Nach dem Jugendhilfeausschuss hat nun auch der Stadtrat der Satzung und der Wahlordnung zugestimmt. Für die SPD Mönchengladbach ist dieser jüngste Beschluss ein Grund zum Feiern.   

„Das Jugendparlament ist ein entscheidender Schritt, um die politische Bildung und Beteiligung junger Menschen in Mönchengladbach zu stärken. Jugendliche haben nicht nur ein tiefes Interesse am politischen Geschehen, sondern bringen auch frische, innovative Perspektiven zur Bewältigung der Herausforderungen ein, mit denen unsere Stadt konfrontiert ist. Mit dem Jugendparlament rücken wir auch ihre Stimmen in den Mittelpunkt der Mönchengladbacher Politik“, erklärt Gülistan Yüksel, Vorsitzende der SPD Mönchengladbach                              

„Wie wichtig diese Plattform für die Jugendlichen ist, zeigt die engagierte und zum Teil jahrelange Beteiligung vieler junger Menschen an der Entwicklung der Satzung und der Wahlordnung. Ohne die Arbeit der Jugendlichen und die Unterstützung der Verwaltung wäre es nicht zur Gründung des Jugendparlaments gekommen. Dafür möchten wir allen Beteiligten herzlich danken. Das ist ein Beweis dafür, dass sich Hartnäckigkeit und Engagement auszahlen. Für die anstehenden Delegiertenwahlen wünsche ich allen Jugendlichen viel Erfolg und Spaß!“, so Marie-Luise Steves, die selbst am Prozess beteiligt ist.
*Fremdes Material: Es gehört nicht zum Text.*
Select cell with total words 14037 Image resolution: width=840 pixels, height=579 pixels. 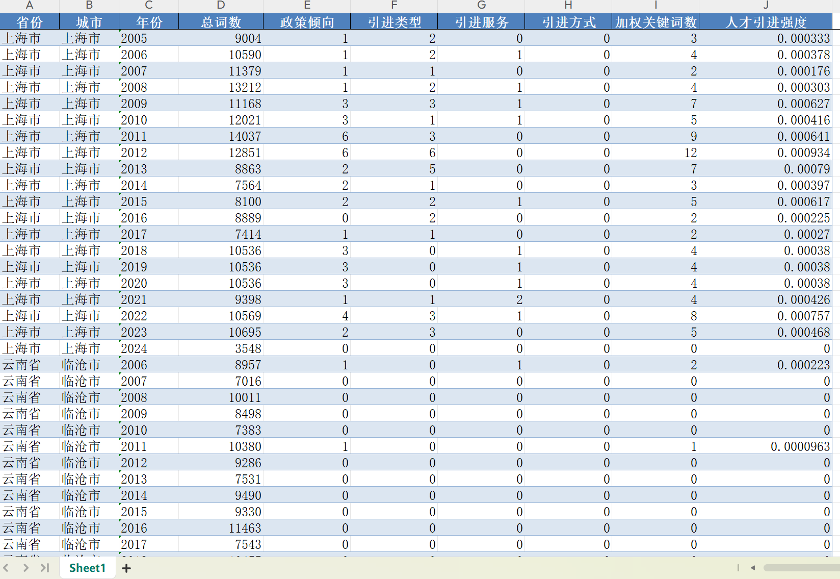(x=221, y=136)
Bis zu 25 stimmberechtigte Kinder und Jugendliche zwischen zwölf und zwanzig Jahren können ins Jugendparlament gewählt werden. Für die Delegiertenversammlung können sich alle Interessierten bis zum 1. Dezember 2023 bewerben. Sie müssen nur ihren Wohnsitz in Mönchengladbach haben. Gewählt werden sollen die Delegierten am 16. Januar 2024, zehn Tage später soll die konstituierende Sitzung des ersten Mönchengladbacher Jugendparlaments stattfinden.